1. Field of the Invention
The present invention relates generally to the field of electronics and particularly to charge pumps for phase locked loops in microprocessors.
2. Description of the Related Art
Phase locked loops are a well known form of circuit useful in synchronizing a clock signal internal to a circuit with an external clock signal. The block diagram of FIG. 1 represents a generally well understood design for such a phase locked loop.
FIG. 1 shows a high level design for a phase locked loop. Phase Detector 102 receives a Ref Clock 101 and a Feedback Clock signal 112, which is fed back through the loop. Phase Detector 102 compares Ref Clock 101 with Feedback Clock 112 and generates an Up signal 103 and a Down signal 104. Charge Pump 105 receives Up signal 103 and Down signal 104 and generates an Ipump signal 106. Loop Filter 107 receives Ipump signal 106 and converts Ipump signal 106 to Vcontrol signal 108. VCO 109 receives Vcontrol signal 108 and generates Internal Clock signal 110. Divide-by-N 111 receives Internal Clock signal 110 and divides Internal Clock signal 110 by a designed in factor N to generate Feedback Clock 112. Feedback Clock 112 is fed back into the Phase Detector 102 as described above, such that the Internal Clock signal 110 eventually is a multiple of Ref Clock 101.
One disadvantage of the prior art scheme illustrated in FIG. 1 involves the current sources used to add or subtract current in Charge Pump 105. If these sources do not deliver the same current over all operating conditions then the up and down signals 103 and 104 produced by phase detector 102, even if perfectly matched, will produce some sort of error current which will be erroneously added to or subtracted from the capacitor in loop filter 107.
One prior art solution involves circuit designers attempting to size all devices involved such that the currents match as closely as possible according to the models of the semiconductor process available. Sizing all devices for matched performance suffers from two problems, both well known in the prior art. First, models predict how a circuit will behave, but these models are often incorrect in their predictions. Second, processes vary over time in any manufacturing environment, and these variations produce irregularities in the size of devices.

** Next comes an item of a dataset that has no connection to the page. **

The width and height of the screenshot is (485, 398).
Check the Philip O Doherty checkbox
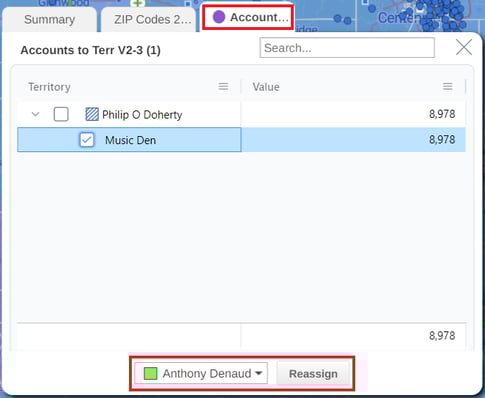[x=61, y=114]
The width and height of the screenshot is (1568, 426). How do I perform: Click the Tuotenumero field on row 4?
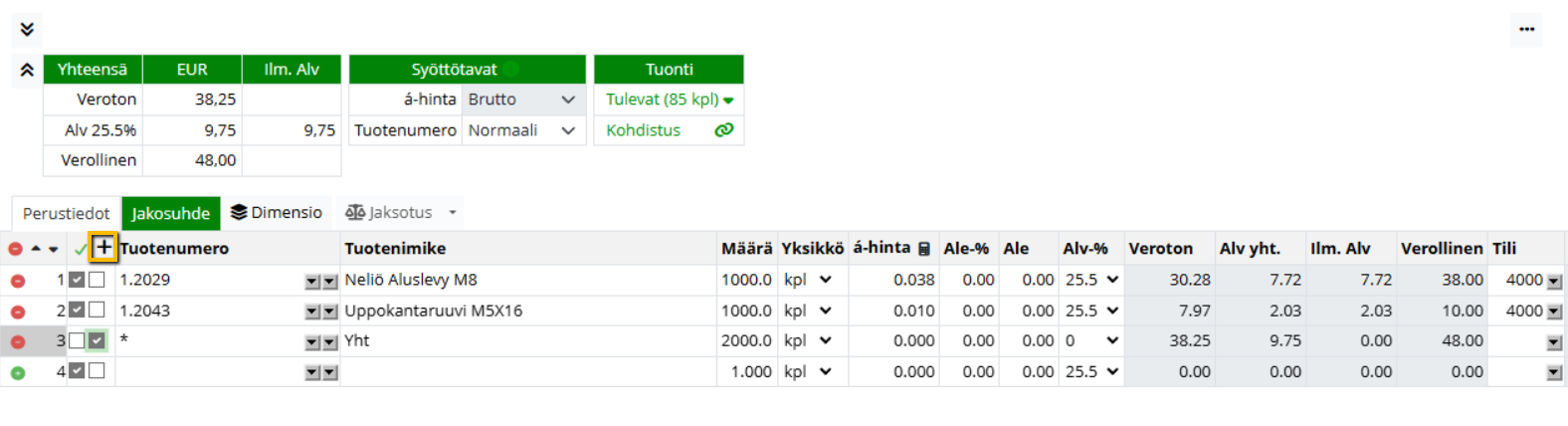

Circuit designers and layout engineers can place critical components together to reduce the differences in these variations, but these efforts to avoid process variations are limited in their effectiveness.
Another prior art method of dealing with the charge pump problem involves optimizing the circuit for operation around the expected operating point. This method also has drawbacks. First, optimization depends on the same models that the sizing method depends on, so optimization will often not lead to the best result in practice. However, no amount of modeling can predict what apparently suboptimal design will produce the optimal product until after production occurs. Second, operating points of circuits vary with factors often beyond the control of the designer, such as temperature, power supply variations, and in the case of phase locked loops external clock frequency. Any commercially viable product will have to operate over enormous ranges of temperature and power supply at a minimum, and optimization can only occur for one operating point.
FIG. 2 shows a general diagram of a prior art charge pump for a phase locked loop. Up Current Source 201 supplies a current. Coupled in series with Up Current Source 201 is Up Switch 202, which is controlled by Up signal 203 and Upbar Switch 205, which is controlled by Upbar signal 204. Coupled to Up Switch 202 is Down Switch 209, which is controlled by Down signal 208. Coupled in series with Upbar Switch 205 is Downbar Switch 211, which is controlled by Downbar signal 210. Coupled in series with Down Switch 209 and Downbar Switch 211 is Down Current Source 212, which supplies (or sinks) a current. Voltage node Vcontrol 206 is disposed between Up Switch 202 and Down Switch 209. An OpAmp 207 has its positive input coupled to Vcontrol 206. OpAmp 207 has its output and its negative input coupled to a voltage node between Downbar Switch 211 and Upbar Switch 205.
Voltage node Vcontrol 206 is coupled to Loop Filter 107 of FIG. 1. The current supplied through Up Switch 202 and Down Switch 209 is the current signal Ipump 106 of FIG. 1. By charging or discharging a capacitor (not shown) in Loop Filter 107, current signal Ipump 106 is converted to voltage Vcontrol 108 of FIG. 1.
One problem with the charge pump illustrated in FIG. 2 is that the problem of current sources 201 and 212 not delivering the same amount of current over all operating conditions is not addressed. Thus, what is desired is a charge pump such that the currents delivered by the current sources are substantially equal over a variety of operating conditions.